>> BEGIN Reading text

In ancient Javanese candi, the linga-yoni symbolism was only found in Hindu temples, more precisely those of Shivaist faith. Therefore, they are absent in Buddhist temples. The linga is a phallic post or cylinder symbolic of the god Shiva and of creative power. Some lingas are segmented into three parts: a square base symbolic of Brahma, an octagonal middle section symbolic of Vishnu, and a round tip symbolic of Shiva. The lingas that survive from the Javanese classical period are generally made of polished stone of this shape.

Lingas are implanted in a flat square base with a hole in it, called a yoni, symbolic of the womb and also represents Parvati, Shiva's consort. A yoni usually has a kind of spout, usually decorated with nāga, to help channeled and collects the liquids poured upon linga-yoni during Hindu ritual. As a religious symbol, the function of the linga is primarily that of worship and ritual. Oldest remains of linga-yoni can be found in Dieng temples from earlier period circa 7th century. Originally each temples might have a complete pair of linga-yoni unity. However, most of the times, the linga is missing.

In the tradition of Javanese kingship, certain lingas were erected as symbols of the king himself or his dynasty, and were housed in royal temples in order to express the king's consubstantiality with Shiva. The example is the linga-yoni of Gunung Wukir temple, according to Canggal inscription is connected to King Sanjaya from the Mataram Kingdom, in 654 Saka (732 CE). Other temples that contains complete linga-yoni include Sambisari and Ijo temples. Eastern Javanese temples that contains linga-yoni are Panataran and Jawi temple, although the linga is missing.

Bas-reliefs 

The walls of candi often displayed bas-reliefs, either serves as decorative elements as well as to convey religious symbolic meanings; through describing narrative bas-reliefs. The most exquisite of the temple bas-reliefs can be found in Borobudur and Prambanan temples. The first four terrace of Borobudur walls are showcases for bas-relief sculptures. These are exquisite, considered to be the most elegant and graceful in the ancient Buddhist world. The Buddhist scriptures describes as bas-reliefs in Borobudur such as Karmavibhangga (the law of karma), Lalitavistara (the birth of Buddha), Jataka, Avadana and Gandavyuha. While in Prambanan the Hindu scriptures is describes in its bas-relief panels; the Ramayana and Bhagavata Purana (popularly known as Krishnayana).

The bas-reliefs in Borobudur depicted many scenes of daily life in 8th-century ancient Java, from the courtly palace life, hermit in the forest, to those of commoners in the village. It also depicted temple, marketplace, various flora and fauna, and also native vernacular architecture. People depicted here are the images of king, queen, princes, noblemen, courtier, soldier, servant, commoners, priest and hermit. The reliefs also depicted mythical spiritual beings in Buddhist beliefs such as asuras, gods, boddhisattvas, kinnaras, gandharvas and apsaras. The images depicted on bas-relief often served as reference for historians to research for certain subjects, such as the study of architecture, weaponry, economy, fashion, and also mode of transportation of 8th-century Maritime Southeast Asia. One of the famous renderings of an 8th-century Southeast Asian double outrigger ship is Borobudur Ship.

>> END Reading text

— The tasks —
1. Write out the passage on Javanese temples word for word, from "In ancient Javanese" to "of this shape.".
2. In the passage on Javanese temples, which inscription links the Gunung Wukir linga-yoni to King Sanjaya?
3. List every mythical spiritual being from Buddhist beliefs that the passage on Javanese temples says the Borobudur reliefs depict.

>> BEGIN Raw data

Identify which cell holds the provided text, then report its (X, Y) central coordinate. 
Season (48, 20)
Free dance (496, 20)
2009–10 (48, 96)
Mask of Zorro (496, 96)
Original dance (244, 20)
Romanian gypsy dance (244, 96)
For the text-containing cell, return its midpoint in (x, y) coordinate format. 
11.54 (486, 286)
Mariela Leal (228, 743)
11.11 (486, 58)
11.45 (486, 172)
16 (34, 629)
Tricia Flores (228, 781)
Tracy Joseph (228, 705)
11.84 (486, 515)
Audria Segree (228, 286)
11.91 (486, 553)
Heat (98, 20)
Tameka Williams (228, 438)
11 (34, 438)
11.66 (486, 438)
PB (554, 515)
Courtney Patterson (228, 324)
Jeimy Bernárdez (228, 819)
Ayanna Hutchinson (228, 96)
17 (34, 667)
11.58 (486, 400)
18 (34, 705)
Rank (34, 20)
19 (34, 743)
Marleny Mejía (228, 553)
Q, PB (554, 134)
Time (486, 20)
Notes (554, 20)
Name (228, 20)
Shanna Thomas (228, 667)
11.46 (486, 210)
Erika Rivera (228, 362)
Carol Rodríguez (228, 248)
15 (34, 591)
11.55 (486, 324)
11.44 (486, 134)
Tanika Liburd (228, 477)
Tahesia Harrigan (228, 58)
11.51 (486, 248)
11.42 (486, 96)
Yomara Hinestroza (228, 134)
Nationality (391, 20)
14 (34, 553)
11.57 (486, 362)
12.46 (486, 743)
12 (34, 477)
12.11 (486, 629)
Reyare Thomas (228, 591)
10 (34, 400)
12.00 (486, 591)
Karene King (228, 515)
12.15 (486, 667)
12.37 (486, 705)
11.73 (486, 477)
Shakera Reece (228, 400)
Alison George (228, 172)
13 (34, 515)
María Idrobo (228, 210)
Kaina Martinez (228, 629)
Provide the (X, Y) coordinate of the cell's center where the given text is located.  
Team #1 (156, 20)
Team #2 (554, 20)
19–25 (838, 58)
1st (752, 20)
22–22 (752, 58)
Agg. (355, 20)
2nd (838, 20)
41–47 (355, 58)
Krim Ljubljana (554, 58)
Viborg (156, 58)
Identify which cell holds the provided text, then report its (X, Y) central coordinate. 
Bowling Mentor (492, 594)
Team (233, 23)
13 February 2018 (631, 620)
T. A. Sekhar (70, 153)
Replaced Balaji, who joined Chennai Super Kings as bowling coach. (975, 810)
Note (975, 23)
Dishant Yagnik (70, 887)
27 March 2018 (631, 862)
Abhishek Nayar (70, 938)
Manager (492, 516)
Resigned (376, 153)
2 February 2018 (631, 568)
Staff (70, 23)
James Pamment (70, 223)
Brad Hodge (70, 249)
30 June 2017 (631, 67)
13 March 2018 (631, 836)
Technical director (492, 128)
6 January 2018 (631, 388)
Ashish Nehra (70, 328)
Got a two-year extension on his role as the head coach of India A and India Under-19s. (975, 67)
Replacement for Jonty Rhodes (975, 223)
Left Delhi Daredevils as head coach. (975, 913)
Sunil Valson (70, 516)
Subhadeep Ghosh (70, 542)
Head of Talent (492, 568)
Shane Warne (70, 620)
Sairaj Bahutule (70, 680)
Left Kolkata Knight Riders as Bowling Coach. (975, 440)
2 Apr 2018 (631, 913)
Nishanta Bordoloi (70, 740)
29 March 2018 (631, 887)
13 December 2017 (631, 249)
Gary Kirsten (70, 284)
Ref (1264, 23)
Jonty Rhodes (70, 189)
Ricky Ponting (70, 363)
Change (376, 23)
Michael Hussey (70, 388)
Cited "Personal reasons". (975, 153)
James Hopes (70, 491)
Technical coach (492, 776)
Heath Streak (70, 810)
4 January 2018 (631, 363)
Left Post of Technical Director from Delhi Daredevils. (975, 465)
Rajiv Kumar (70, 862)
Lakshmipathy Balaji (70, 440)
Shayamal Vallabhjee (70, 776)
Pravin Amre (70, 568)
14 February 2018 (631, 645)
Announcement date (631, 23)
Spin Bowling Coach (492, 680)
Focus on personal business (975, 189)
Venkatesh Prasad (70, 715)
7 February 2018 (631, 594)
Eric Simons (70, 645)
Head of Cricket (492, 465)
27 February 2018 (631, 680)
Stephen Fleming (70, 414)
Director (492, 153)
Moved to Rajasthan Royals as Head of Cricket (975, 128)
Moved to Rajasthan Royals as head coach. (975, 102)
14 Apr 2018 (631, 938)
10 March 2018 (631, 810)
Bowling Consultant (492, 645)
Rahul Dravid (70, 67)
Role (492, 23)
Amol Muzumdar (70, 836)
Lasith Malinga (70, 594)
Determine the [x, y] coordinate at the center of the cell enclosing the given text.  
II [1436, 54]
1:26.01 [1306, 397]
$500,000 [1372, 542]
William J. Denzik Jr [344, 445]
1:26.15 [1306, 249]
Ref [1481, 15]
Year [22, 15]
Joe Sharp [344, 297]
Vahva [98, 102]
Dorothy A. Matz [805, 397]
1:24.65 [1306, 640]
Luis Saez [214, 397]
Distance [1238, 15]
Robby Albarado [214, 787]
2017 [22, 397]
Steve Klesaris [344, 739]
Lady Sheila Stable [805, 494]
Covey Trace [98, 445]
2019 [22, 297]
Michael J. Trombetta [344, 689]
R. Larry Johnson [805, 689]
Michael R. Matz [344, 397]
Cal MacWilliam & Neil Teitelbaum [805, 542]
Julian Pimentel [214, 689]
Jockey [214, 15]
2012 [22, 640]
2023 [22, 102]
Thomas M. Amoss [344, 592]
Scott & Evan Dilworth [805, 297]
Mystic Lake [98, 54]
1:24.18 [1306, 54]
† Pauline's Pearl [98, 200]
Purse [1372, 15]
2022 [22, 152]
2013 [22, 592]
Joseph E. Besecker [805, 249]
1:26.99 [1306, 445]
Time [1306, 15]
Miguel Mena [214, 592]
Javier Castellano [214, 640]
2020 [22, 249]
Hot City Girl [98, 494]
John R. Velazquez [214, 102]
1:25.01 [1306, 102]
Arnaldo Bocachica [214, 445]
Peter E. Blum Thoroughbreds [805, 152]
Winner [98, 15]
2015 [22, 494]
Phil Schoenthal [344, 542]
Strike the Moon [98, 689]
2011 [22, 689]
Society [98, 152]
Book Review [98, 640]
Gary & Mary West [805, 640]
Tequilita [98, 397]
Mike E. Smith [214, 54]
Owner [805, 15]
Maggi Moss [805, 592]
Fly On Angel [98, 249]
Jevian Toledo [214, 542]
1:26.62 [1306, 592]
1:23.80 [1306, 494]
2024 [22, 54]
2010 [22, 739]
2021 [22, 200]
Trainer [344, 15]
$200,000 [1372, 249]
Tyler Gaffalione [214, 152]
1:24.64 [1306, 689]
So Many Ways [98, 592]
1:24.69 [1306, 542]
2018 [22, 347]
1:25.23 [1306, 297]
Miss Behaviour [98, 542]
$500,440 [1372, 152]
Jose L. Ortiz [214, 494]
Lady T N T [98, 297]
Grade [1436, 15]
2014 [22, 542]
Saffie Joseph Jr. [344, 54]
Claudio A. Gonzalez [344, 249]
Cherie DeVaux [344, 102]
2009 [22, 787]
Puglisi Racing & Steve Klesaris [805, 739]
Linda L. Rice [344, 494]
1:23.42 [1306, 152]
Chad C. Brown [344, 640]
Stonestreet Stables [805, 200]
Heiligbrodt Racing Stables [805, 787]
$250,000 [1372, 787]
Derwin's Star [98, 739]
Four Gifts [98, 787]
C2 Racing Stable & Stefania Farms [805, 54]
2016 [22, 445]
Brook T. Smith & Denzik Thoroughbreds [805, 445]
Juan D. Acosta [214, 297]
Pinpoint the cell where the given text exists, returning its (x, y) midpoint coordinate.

>> END Raw data

— Answers to the exercise —
1.
In ancient Javanese candi, the linga-yoni symbolism was only found in Hindu temples, more precisely those of Shivaist faith. Therefore, they are absent in Buddhist temples. The linga is a phallic post or cylinder symbolic of the god Shiva and of creative power. Some lingas are segmented into three parts: a square base symbolic of Brahma, an octagonal middle section symbolic of Vishnu, and a round tip symbolic of Shiva. The lingas that survive from the Javanese classical period are generally made of polished stone of this shape.

2. The Canggal inscription.

3. asuras, gods, boddhisattvas, kinnaras, gandharvas, apsaras